Retype the whole listing below precisely.
+++
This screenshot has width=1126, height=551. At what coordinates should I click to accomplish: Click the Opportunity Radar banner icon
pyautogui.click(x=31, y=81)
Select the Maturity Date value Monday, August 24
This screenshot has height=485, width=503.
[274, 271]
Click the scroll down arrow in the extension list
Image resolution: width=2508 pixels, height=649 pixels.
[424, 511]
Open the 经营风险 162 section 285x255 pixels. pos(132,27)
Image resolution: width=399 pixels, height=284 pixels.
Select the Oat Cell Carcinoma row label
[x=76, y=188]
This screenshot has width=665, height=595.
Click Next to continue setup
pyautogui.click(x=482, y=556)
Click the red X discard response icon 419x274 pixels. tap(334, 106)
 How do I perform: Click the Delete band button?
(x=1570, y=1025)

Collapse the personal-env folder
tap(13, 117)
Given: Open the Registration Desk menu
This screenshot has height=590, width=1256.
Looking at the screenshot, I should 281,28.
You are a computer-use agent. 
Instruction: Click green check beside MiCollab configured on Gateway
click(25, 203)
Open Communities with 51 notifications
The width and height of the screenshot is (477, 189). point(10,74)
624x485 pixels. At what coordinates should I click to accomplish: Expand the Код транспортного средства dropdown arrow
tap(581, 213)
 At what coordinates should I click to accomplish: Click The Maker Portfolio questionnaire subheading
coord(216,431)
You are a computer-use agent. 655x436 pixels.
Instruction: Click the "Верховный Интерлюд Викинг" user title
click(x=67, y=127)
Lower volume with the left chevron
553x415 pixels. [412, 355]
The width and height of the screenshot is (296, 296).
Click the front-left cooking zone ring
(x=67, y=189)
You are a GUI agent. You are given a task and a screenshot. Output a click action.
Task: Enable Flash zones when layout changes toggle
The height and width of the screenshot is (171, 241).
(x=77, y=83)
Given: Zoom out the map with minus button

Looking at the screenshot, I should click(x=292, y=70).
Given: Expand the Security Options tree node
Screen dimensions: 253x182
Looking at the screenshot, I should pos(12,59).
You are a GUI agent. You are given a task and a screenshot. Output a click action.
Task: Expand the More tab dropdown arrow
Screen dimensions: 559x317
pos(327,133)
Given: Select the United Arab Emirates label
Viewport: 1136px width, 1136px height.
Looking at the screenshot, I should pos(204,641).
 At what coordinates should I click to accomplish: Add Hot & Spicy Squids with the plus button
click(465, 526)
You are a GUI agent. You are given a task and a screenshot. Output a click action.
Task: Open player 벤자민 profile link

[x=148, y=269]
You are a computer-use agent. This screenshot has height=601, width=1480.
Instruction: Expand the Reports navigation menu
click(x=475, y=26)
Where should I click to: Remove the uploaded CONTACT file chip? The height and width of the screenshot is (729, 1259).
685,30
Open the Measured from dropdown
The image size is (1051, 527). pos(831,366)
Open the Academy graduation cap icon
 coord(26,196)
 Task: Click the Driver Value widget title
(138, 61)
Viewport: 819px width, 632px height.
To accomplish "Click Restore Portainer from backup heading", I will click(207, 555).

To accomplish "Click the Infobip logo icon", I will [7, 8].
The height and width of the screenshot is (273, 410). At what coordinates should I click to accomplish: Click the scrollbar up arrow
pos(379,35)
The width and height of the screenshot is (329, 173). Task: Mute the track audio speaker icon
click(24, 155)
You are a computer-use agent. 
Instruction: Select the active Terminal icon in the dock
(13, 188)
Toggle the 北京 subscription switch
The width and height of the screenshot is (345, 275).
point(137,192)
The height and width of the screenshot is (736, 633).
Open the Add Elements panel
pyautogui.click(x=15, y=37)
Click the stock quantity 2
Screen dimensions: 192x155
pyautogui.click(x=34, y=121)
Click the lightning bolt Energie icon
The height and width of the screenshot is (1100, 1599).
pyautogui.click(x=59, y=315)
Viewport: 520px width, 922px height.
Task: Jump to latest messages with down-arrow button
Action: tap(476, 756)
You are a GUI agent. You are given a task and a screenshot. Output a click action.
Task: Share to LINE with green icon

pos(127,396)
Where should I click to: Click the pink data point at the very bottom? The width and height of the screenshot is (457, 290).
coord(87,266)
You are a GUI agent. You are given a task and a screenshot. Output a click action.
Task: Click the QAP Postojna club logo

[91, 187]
+++
- PROBLEM SOLUTION:
This screenshot has width=1126, height=551. At what coordinates should I click to accomplish: Click the Opportunity Radar banner icon
pyautogui.click(x=31, y=81)
Select the Maturity Date value Monday, August 24
This screenshot has height=485, width=503.
[274, 271]
Click the scroll down arrow in the extension list
Image resolution: width=2508 pixels, height=649 pixels.
[424, 511]
Open the 经营风险 162 section 285x255 pixels. pos(132,27)
Image resolution: width=399 pixels, height=284 pixels.
Select the Oat Cell Carcinoma row label
[x=76, y=188]
This screenshot has width=665, height=595.
Click Next to continue setup
pyautogui.click(x=482, y=556)
Click the red X discard response icon 419x274 pixels. tap(334, 106)
 How do I perform: Click the Delete band button?
(x=1570, y=1025)

Collapse the personal-env folder
tap(13, 117)
Given: Open the Registration Desk menu
This screenshot has height=590, width=1256.
Looking at the screenshot, I should 281,28.
You are a computer-use agent. 
Instruction: Click green check beside MiCollab configured on Gateway
click(25, 203)
Open Communities with 51 notifications
The width and height of the screenshot is (477, 189). point(10,74)
624x485 pixels. At what coordinates should I click to accomplish: Expand the Код транспортного средства dropdown arrow
tap(581, 213)
 At what coordinates should I click to accomplish: Click The Maker Portfolio questionnaire subheading
coord(216,431)
You are a computer-use agent. 655x436 pixels.
Instruction: Click the "Верховный Интерлюд Викинг" user title
click(x=67, y=127)
Lower volume with the left chevron
553x415 pixels. [412, 355]
The width and height of the screenshot is (296, 296).
Click the front-left cooking zone ring
(x=67, y=189)
You are a GUI agent. You are given a task and a screenshot. Output a click action.
Task: Enable Flash zones when layout changes toggle
The height and width of the screenshot is (171, 241).
(x=77, y=83)
Given: Zoom out the map with minus button

Looking at the screenshot, I should click(x=292, y=70).
Given: Expand the Security Options tree node
Screen dimensions: 253x182
Looking at the screenshot, I should pos(12,59).
You are a GUI agent. You are given a task and a screenshot. Output a click action.
Task: Expand the More tab dropdown arrow
Screen dimensions: 559x317
pos(327,133)
Given: Select the United Arab Emirates label
Viewport: 1136px width, 1136px height.
Looking at the screenshot, I should pos(204,641).
 At what coordinates should I click to accomplish: Add Hot & Spicy Squids with the plus button
click(465, 526)
You are a GUI agent. You are given a task and a screenshot. Output a click action.
Task: Open player 벤자민 profile link

[x=148, y=269]
You are a computer-use agent. This screenshot has height=601, width=1480.
Instruction: Expand the Reports navigation menu
click(x=475, y=26)
Where should I click to: Remove the uploaded CONTACT file chip? The height and width of the screenshot is (729, 1259).
685,30
Open the Measured from dropdown
The image size is (1051, 527). pos(831,366)
Open the Academy graduation cap icon
 coord(26,196)
 Task: Click the Driver Value widget title
(138, 61)
Viewport: 819px width, 632px height.
To accomplish "Click Restore Portainer from backup heading", I will click(207, 555).

To accomplish "Click the Infobip logo icon", I will [7, 8].
The height and width of the screenshot is (273, 410). At what coordinates should I click to accomplish: Click the scrollbar up arrow
pos(379,35)
The width and height of the screenshot is (329, 173). Task: Mute the track audio speaker icon
click(24, 155)
You are a computer-use agent. 
Instruction: Select the active Terminal icon in the dock
(13, 188)
Toggle the 北京 subscription switch
The width and height of the screenshot is (345, 275).
point(137,192)
The height and width of the screenshot is (736, 633).
Open the Add Elements panel
pyautogui.click(x=15, y=37)
Click the stock quantity 2
Screen dimensions: 192x155
pyautogui.click(x=34, y=121)
Click the lightning bolt Energie icon
The height and width of the screenshot is (1100, 1599).
pyautogui.click(x=59, y=315)
Viewport: 520px width, 922px height.
Task: Jump to latest messages with down-arrow button
Action: tap(476, 756)
You are a GUI agent. You are given a task and a screenshot. Output a click action.
Task: Share to LINE with green icon

pos(127,396)
Where should I click to: Click the pink data point at the very bottom? The width and height of the screenshot is (457, 290).
coord(87,266)
You are a GUI agent. You are given a task and a screenshot. Output a click action.
Task: Click the QAP Postojna club logo

[91, 187]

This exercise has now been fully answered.